The platform cairn survives with a circular mound of heaped rubble, 9m in
diameter, rising up to 0.75m high from the north and 0.4m high from the south
to a flattened upper platform, 5m in diameter. The north and west sides of the
platform's perimeter are marked by a kerb of spaced slabs, the largest being
edge-set on the northern edge and measuring up to 1m long and 0.6m high. Two
further slabs, up to 1.5m long by 1m wide, lie on the mound's north eastern
slope and are considered to have been displaced from the kerb or a central
funerary structure. The centre of the platform contains a hollow measuring 3m
east-west by 2m north-south and 0.25m deep. The hollow results from recent
stone robbing to produce the modern landmark pillar built on the western edge
of the hollow. The base of the hollow beside the northern edge of the modern
pillar has partly exposed two adjacent long slabs, laid side by side on a
north south axis; the slabs extend beneath the edge of the modern pillar and
are considered to be exposed parts of the cairn's internal funerary structure.
The prominent location of this cairn has resulted in the siting of a modern
landmark pillar on the western side of its platform. The pillar measures 1.5m
east-west by 1.3m north-south at its base and tapers to the top, rising 1m
high. It is built of roughly piled rubble and supports an improvised wooden
cross, 1m high and 1.2m across the arms, made from two slender slats tied
together and wedged into the pillar below. This cross is known to have been
replaced on several occasions due to its fragility in such an exposed
location.
Although this cairn is located on what is now a fairly small uninhabited
island, the physical environment in which it was built was a rocky ridge
towards the eastern edge of the single large island that formerly united much
of the area of the present Isles of Scilly archipelago, from St Mary's
northwards. The gradual sinking of the land since this cairn was constructed
has led to the fragmentation of that island into the present scatter of large
and small islands and rocks. Broadly contemporary funerary cairns and field
systems of various types are located on other islands in the Eastern Isles
group, all formerly hills on the eastern margin of the pre-submergence island.
□ □ □ □
What you need to do ▸
1) In the cairn description, what is the diameter of the flattened upper platform?
2) Please repeat the cairn description word for word, starting with "Although this cairn" and going on through "the pre-submergence island.".
The listing comes from a separate source.
□ □ □ □
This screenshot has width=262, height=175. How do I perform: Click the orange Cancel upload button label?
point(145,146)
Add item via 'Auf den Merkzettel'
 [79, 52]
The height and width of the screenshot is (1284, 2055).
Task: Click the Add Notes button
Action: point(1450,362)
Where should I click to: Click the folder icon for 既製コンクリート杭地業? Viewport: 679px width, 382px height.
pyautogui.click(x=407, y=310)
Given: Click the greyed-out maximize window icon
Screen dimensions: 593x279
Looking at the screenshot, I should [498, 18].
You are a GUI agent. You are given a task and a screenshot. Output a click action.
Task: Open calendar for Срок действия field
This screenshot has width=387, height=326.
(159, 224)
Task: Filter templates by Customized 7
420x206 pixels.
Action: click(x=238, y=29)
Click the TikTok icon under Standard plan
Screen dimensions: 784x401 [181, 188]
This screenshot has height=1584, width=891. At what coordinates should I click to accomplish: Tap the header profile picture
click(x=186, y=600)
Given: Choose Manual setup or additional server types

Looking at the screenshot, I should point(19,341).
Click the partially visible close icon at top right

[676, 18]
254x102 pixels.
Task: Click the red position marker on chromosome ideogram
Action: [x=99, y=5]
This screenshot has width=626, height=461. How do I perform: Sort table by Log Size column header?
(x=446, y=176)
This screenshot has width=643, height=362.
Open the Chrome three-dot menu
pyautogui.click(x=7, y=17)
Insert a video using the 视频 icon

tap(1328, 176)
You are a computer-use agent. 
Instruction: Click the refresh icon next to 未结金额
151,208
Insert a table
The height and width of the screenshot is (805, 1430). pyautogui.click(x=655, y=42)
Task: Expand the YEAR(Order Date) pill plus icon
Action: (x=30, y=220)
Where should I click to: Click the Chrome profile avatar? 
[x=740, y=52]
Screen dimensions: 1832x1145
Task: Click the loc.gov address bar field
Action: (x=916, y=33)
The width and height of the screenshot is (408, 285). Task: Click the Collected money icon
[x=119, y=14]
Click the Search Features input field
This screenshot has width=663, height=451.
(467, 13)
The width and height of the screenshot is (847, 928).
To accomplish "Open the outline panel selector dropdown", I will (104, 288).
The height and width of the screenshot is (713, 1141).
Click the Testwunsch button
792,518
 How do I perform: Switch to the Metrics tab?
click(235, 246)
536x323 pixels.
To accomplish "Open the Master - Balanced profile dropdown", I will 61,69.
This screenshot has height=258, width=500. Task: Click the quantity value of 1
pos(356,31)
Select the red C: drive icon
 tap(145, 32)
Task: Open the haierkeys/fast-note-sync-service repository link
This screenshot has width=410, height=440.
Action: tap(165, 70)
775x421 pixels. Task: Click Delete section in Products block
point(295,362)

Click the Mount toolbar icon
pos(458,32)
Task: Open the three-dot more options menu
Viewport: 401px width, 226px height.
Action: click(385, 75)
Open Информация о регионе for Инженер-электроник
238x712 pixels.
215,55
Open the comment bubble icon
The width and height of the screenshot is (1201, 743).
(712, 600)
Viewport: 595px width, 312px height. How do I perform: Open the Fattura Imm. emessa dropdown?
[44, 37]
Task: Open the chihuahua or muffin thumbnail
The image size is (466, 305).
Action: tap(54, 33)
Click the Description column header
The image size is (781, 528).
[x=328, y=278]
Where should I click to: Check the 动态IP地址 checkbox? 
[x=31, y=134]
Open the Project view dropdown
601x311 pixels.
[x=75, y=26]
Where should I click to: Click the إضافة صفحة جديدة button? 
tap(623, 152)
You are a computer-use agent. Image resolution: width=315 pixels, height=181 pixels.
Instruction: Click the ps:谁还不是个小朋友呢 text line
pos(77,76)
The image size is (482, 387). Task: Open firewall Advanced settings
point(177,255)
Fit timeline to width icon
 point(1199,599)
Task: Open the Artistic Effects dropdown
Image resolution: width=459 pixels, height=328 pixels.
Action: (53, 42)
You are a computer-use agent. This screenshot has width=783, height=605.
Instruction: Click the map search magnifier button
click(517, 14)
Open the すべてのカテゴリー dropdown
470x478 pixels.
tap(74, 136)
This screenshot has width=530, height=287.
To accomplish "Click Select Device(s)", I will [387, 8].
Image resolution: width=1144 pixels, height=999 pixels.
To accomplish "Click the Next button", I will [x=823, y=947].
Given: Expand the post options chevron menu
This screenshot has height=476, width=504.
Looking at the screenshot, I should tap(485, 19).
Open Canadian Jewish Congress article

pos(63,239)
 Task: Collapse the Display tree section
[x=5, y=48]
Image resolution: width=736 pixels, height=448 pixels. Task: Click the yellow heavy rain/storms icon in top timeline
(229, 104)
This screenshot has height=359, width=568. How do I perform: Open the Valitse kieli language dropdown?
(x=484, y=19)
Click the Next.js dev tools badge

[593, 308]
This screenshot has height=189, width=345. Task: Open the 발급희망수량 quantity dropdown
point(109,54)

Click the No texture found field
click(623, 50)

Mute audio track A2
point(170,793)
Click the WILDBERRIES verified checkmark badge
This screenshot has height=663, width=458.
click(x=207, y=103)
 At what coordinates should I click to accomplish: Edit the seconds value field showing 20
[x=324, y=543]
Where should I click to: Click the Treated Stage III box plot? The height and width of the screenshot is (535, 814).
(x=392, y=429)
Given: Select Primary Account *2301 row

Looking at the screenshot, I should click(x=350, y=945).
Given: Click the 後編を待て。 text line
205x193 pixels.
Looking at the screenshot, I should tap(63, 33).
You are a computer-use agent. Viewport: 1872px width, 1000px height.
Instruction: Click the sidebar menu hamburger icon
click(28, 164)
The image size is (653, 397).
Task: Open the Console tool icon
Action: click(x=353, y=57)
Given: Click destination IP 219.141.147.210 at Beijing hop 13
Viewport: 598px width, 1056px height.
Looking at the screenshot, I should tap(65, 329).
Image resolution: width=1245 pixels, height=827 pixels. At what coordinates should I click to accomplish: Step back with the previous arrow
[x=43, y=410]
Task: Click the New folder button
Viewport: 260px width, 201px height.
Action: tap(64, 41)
□ □ □ □
Answers to the exercise ▸
1) 5m

2)
Although this cairn is located on what is now a fairly small uninhabited
island, the physical environment in which it was built was a rocky ridge
towards the eastern edge of the single large island that formerly united much
of the area of the present Isles of Scilly archipelago, from St Mary's
northwards. The gradual sinking of the land since this cairn was constructed
has led to the fragmentation of that island into the present scatter of large
and small islands and rocks. Broadly contemporary funerary cairns and field
systems of various types are located on other islands in the Eastern Isles
group, all formerly hills on the eastern margin of the pre-submergence island.